À
Didier Guillaume,
Ministère de l'agriculture et de l'alimentation, 🧭Gouvernement Philippe 2 •
9 juil. 2019M. Alexandre Freschi interroge M. le ministre de l'agriculture et de l'alimentation sur la mise en œuvre de l'article 44 de la loi du 30 octobre 2018 pour l'équilibre des relations commerciales dans le secteur agricole et alimentaire et une alimentation saine, durable et accessible à tous. Cette disposition interdit la mise en vente de denrées alimentaires ou de produits agricoles pour lesquels il a été fait usage de produits phytopharmaceutiques, vétérinaires ou d'aliments pour animaux non autorisés par la réglementation européenne. Malgré le renforcement du contrôle des exportations par la Direction générale de l'alimentation (DGAL), ce sont entre 10 et 15 % des produits importés qui ne respecteraient pas les normes minimales applicables dans le cadre national et européen. Les taux de refus présentés par le rapport d'activité du service d'inspection vétérinaire et phytosanitaire aux frontières (SIVEP) en 2017 sont très faibles, entre 0,89 % et 1,39 % sur le total des lots contrôlés. Par ailleurs, les denrées alimentaires et les produits agricoles ne font pas l'objet d'une analyse de laboratoire ou d'un contrôle de conformité systématique. Cette situation est préjudiciable pour la sécurité sanitaire mais également pour la production agricole nationale et européenne. En effet, les agriculteurs s'engagent à fournir des produits de qualité aux consommateurs, dans le respect de la réglementation en vigueur.
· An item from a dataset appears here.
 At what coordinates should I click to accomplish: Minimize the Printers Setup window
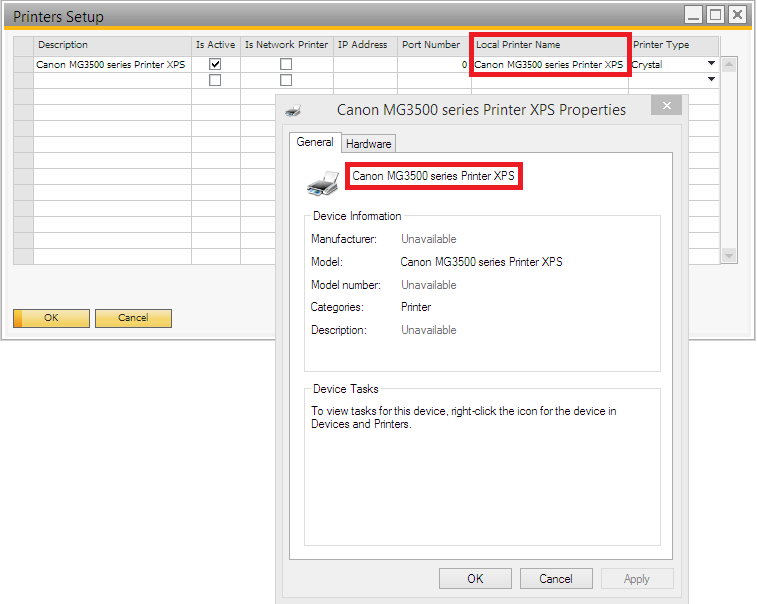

Par conséquent, il aurait souhaité savoir comment le Gouvernement envisage d'améliorer le contrôle des importations extérieures à l'Union européenne de denrées alimentaires et de produits agricoles conformément à l'article 44 de la loi du 30 octobre 2018 pour l'équilibre des relations commerciales dans le secteur agricole et alimentaire et une alimentation saine, durable et accessible à tous.